Tasks and exercises:
1. Set down, word for word, the part of the YouTube scraping project description from "Primary LanguagePython" up to and including "analysis on it.".
2. According to the YouTube scraping project description, what does the "/channel/video/s3upload" operation do?
3. Using the opening summary line of the YouTube scraping project description, explain why the project was developed.

Provided passage:
/youtubeScrappingWebsite-Public

Developed project with intention of understanding of web scrapping, api integration, talking to 3rd party libraries

Primary LanguagePython

youtubeScrappingWebsite-Public

Developed project with intention of understanding of web scrapping, flask-api integration, talking to 3rd google api.

This project provides an overview of how to implement Webscrapping using python.

Introduction of Webscrapping: Web scrapping is extracting data from a website and creating our own analysis on it.

  • app.py is the core api layer which accepts request and return a response/download/upload a file
  • Operations:
    • "/" : Redirects to home screen
    • "/channel" : Redirects to the searched channel
    • "/channel/videos" : Redirects to the channel videos
    • "/channel/video/comments" : Redirects to the channel, video comments
    • "/channel/video/download" : Downloads the channel video
    • "/channel/video/s3upload" : Uploads to the S3 bucket
  • AppConfig.py is the application related configuration information
  • DbModel.py, MongoDbModel.py, SnowflakeDbModel.py are the database related connection setting and CRUD operations
  • YTChannels.py is the core file which handle to extraction process from YouTube, upload to s3, save to database.
  • YTExceptions.py, YTLogger.py are exception handling and logging files
  • conf.ini application configuration information
  • generate_secrets.py is the secrets generation file
  • requirements.txt is the application package related information file

Libraries used

  • requests==2.27.1
  • beautifulsoup4==4.11.1
  • requests
  • mysql-connector-python
  • flask
  • requests_html
  • pytube
  • pybase64
  • boto3
  • cryptography
  • pymongo
  • pymongo[srv]
  • snowflake-connector-python
  • gunicorn==20.0.4

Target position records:
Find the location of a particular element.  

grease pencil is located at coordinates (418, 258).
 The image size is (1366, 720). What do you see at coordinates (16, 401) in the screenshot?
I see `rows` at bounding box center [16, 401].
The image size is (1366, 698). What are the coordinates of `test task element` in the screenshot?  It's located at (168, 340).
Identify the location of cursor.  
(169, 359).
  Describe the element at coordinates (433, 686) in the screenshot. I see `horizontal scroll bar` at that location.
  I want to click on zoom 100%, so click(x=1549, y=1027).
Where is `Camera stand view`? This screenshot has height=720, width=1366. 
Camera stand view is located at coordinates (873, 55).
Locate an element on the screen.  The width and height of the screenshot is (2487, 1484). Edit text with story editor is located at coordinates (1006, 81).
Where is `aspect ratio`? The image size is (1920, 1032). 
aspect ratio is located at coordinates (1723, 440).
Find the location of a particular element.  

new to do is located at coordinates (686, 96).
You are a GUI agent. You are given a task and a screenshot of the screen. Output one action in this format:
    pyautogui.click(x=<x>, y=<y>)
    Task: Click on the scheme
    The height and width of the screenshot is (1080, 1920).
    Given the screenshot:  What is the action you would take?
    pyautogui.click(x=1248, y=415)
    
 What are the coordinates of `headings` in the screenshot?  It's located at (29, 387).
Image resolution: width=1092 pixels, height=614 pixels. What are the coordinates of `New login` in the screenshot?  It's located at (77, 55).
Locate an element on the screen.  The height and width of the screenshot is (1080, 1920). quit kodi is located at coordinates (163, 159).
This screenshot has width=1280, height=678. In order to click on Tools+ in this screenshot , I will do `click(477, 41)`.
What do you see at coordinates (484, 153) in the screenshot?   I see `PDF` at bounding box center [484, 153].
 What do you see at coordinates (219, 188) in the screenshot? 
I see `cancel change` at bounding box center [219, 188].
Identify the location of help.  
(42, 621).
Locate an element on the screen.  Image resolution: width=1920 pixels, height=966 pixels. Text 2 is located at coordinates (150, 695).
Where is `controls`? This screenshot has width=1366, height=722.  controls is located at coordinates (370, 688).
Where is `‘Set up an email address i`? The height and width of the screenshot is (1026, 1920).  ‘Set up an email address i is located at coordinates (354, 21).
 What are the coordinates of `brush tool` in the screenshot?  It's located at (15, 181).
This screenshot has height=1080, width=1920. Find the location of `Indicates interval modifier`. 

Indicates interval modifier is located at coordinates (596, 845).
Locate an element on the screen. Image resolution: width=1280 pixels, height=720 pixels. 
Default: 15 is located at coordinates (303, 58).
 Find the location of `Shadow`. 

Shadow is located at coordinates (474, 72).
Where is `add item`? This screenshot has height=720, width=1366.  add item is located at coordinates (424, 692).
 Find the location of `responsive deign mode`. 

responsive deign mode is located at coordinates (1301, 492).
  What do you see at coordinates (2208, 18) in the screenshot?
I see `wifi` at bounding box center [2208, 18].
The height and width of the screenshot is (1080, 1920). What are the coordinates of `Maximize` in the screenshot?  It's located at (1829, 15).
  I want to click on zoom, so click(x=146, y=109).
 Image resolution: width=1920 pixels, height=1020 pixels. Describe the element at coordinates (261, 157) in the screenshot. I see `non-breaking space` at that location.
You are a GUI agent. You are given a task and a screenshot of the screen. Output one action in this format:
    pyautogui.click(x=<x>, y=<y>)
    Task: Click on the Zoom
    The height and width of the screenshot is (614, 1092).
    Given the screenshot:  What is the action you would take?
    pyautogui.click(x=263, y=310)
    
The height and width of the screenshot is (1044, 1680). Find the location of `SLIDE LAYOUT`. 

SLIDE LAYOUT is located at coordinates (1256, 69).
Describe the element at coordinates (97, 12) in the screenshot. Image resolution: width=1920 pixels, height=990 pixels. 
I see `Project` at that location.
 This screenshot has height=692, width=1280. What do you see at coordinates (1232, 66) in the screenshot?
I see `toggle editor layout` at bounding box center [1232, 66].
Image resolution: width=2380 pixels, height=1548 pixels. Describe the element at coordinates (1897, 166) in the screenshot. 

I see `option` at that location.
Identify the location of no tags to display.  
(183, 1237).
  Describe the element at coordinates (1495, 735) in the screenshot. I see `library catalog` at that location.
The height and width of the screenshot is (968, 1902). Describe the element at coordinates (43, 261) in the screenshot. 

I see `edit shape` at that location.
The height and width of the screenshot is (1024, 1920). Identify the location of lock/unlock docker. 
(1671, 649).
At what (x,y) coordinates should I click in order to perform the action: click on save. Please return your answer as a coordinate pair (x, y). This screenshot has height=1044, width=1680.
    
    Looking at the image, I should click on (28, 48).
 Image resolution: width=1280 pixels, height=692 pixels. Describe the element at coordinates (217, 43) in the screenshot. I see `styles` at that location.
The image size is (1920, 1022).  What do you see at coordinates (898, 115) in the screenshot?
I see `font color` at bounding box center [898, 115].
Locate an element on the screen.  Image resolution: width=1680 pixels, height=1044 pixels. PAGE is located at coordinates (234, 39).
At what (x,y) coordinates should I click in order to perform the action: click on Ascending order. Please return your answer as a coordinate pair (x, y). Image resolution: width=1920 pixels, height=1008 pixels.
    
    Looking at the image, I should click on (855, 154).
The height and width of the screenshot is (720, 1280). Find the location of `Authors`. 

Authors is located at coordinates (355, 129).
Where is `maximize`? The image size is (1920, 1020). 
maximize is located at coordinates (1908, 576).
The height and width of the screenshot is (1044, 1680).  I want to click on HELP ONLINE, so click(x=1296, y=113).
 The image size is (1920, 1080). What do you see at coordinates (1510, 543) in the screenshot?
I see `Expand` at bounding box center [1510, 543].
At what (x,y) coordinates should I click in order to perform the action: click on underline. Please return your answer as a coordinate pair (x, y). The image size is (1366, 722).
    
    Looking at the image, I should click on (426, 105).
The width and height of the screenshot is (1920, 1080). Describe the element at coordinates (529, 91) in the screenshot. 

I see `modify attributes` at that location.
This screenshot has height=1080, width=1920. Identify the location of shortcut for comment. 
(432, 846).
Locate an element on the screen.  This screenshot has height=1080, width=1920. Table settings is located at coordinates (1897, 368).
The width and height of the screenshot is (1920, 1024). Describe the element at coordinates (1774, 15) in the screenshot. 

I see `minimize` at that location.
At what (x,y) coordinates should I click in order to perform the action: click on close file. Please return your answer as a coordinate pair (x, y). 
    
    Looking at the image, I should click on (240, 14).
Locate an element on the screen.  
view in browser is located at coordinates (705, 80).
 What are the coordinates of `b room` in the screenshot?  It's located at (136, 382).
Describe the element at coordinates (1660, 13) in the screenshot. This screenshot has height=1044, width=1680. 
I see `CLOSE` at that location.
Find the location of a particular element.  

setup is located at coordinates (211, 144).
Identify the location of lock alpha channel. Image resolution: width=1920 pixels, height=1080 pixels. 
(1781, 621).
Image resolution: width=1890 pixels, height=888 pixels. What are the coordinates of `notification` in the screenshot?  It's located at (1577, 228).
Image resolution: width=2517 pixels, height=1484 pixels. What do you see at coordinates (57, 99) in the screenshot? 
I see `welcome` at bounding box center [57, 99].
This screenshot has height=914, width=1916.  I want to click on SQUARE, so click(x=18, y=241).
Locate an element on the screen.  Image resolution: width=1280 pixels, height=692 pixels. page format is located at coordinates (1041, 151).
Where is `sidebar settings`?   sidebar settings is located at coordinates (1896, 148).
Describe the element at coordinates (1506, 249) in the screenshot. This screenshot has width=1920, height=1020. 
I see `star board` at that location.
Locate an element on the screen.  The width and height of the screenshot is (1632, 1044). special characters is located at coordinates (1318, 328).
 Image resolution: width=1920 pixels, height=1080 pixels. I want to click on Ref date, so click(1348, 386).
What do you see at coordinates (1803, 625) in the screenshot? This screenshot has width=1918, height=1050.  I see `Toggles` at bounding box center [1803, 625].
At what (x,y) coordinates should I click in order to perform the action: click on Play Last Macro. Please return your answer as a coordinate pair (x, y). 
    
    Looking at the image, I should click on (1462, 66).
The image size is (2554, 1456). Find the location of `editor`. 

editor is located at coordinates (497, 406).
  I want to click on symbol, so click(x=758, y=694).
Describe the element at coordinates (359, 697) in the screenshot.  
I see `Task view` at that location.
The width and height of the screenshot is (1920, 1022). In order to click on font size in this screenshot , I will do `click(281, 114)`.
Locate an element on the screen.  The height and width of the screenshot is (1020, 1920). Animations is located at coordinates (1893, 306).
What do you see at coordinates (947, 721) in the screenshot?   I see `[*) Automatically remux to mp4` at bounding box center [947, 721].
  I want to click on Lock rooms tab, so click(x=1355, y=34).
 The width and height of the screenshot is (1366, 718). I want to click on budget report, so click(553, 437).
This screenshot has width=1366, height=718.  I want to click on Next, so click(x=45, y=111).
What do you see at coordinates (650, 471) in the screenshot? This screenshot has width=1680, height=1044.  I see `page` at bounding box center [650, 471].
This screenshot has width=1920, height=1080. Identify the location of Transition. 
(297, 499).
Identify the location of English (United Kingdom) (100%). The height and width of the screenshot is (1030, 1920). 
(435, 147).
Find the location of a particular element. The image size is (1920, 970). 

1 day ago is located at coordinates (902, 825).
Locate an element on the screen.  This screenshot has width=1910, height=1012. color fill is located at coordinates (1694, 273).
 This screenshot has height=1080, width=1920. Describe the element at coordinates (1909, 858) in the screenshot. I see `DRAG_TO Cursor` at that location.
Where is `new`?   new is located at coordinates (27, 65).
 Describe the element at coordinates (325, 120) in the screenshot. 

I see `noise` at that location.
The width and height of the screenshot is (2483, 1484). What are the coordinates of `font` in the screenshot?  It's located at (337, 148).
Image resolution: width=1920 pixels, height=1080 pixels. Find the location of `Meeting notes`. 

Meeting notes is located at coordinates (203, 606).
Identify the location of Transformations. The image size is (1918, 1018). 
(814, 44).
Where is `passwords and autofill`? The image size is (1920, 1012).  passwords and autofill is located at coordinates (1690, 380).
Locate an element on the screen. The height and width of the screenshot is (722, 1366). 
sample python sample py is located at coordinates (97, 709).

Expected answers:
1.
Primary LanguagePython

youtubeScrappingWebsite-Public

Developed project with intention of understanding of web scrapping, flask-api integration, talking to 3rd google api.

This project provides an overview of how to implement Webscrapping using python.

Introduction of Webscrapping: Web scrapping is extracting data from a website and creating our own analysis on it.

2. It uploads to the S3 bucket.

3. The project was developed to build an understanding of web scraping and API integration, and of talking to third-party libraries.